Amd's board now seems to realize this...Dirk was dumped, and Bulldozer "delayed", simply becuase that made the MOST business sense...they met the market demand, and rightly so, as market demnad for those products is so high that they have no choice but to delay the launch of Bulldozer.
Delaying a new product, because an existing one is in high demand, makes good business sense.
Buying ATI was a good move because both AMD and NV are now obviously trying to bypass Intel's dominance by creating a new GPU compute sector. I'm not sure if that will ever benefit the common user though because of the limited types of computing that work well with GPUs.
Also, Llano and Brazos are redefining the low end in a way that Intel didn't bother to so that's interesting too.
(below in relpy to someone above, i'm not sure how relevant it is but it's true none the less)
the whole do what makes the most money now and we'll deal with the consequences later ideology, is why the american economy is in the state that it is. companies are like children, they want the candy & lots of it now but then they make themselves sick because they had too much. a responsible parent regulates them, it doesn't matter how big a tantrum they throw, because they know that cleaning up the resulting mess that occurs if they let them do as they please is much worse. just saying companies will do what makes the biggest short term gains regardless of the long term consequences doesn't help you or i see better games.
www.anandtech.com/show/4455/amds-graphics-core-next-preview-amd-architects-for-compute
We aren't anywhere near the chips being able to independently determine data type and scheduling like that.
hothardware.com/News/Microsoft-Demos-C-AMP-Heterogeneous-Computing-at-AFDS/
www.pcper.com/reviews/Graphics-Cards/AMD-Fusion-System-Architecture-Overview-Southern-Isle-GPUs-and-Beyond
That's what that APU common sense is about :P Very nice find sir, i want to read it all but i might have to bookmark it.:toast:,
They better release that demo to the public! :laugh:
Honestly, I definitely think AMD is going to take a leap in innovation over Nvidia these next 5 years or so. I really do think AMD's experience with CPU's is going to pay off when it comes to integrating compute performance in their GPU...well APU. Nvidia has the lead right now, but i can see AMD loosening that grip.
I would bet money this is not hardware based at all, and requires special software/drivers to work properly.
Or if all of AMDs cpus go this way, means people don't have to buy a gpu straight away which is also nice.

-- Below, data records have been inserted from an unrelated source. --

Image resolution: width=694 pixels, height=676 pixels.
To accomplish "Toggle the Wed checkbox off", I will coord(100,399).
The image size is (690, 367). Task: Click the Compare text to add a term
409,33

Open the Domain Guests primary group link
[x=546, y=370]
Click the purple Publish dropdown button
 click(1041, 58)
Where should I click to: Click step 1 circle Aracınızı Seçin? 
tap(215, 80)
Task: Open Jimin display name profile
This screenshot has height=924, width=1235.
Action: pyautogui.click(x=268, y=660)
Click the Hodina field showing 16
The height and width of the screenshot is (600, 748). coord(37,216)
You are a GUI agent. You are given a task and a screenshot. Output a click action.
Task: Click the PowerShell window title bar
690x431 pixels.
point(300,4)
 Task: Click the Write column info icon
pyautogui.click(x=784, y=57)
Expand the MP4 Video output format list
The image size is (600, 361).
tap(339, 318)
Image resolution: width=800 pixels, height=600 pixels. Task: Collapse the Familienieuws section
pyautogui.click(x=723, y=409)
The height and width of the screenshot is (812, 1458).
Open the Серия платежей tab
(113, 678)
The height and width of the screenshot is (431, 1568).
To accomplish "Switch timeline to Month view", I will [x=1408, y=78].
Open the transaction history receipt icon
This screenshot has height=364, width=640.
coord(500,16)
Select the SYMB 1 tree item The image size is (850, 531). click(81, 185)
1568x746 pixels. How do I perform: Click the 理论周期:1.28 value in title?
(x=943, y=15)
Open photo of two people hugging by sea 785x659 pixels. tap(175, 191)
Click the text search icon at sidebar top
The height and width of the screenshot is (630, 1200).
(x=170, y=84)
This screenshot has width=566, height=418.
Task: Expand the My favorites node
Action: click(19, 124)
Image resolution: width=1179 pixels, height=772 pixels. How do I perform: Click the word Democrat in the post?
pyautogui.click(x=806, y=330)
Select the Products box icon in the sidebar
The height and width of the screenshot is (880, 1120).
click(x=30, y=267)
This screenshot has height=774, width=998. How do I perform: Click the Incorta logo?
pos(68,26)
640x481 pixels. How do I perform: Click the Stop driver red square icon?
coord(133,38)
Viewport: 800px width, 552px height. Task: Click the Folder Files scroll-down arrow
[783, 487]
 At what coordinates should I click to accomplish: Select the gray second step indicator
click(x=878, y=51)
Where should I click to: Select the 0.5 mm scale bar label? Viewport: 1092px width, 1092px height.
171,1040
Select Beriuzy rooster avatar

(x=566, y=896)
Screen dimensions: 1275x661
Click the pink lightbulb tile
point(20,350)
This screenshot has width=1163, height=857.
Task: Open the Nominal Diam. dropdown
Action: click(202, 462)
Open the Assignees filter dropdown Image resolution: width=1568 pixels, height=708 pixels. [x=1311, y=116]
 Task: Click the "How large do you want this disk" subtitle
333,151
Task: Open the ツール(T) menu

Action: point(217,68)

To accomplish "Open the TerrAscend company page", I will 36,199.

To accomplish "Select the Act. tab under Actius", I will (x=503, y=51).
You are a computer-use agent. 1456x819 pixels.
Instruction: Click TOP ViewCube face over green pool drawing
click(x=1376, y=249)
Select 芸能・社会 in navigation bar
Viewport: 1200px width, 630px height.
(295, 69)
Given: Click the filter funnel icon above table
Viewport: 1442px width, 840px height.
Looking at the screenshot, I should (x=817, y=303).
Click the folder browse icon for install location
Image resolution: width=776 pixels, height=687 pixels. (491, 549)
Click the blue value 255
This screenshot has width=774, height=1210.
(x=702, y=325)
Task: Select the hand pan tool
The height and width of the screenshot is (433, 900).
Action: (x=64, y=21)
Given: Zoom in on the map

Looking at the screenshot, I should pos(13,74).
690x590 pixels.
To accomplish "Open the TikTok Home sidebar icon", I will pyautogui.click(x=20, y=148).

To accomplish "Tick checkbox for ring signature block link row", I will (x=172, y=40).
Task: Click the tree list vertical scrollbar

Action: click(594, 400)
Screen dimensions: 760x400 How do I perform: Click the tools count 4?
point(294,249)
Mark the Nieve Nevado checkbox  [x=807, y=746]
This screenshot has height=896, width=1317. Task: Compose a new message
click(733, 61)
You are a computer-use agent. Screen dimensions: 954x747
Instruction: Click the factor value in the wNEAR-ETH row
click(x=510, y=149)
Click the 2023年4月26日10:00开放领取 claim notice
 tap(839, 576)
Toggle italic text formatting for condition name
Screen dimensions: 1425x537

AMD got it right, 6 years ago when they started down this road, thats why bulldozer is modular.
Again, this is just gpgpu. Same thing we've had for ages. It is not transparent to the OS, and must specifically be coded for. Said coding is always where AMD ends up dropping the ball on this crap. I will not be excited until I see this actually being used extensively in the wild.
It does have benefits.
Thats where this is headed, INT + GPU the FPU is on borrowed time and thats likely why they shared it.
I don't know why you even care if it uses software. All computing does....PC's are useless without software.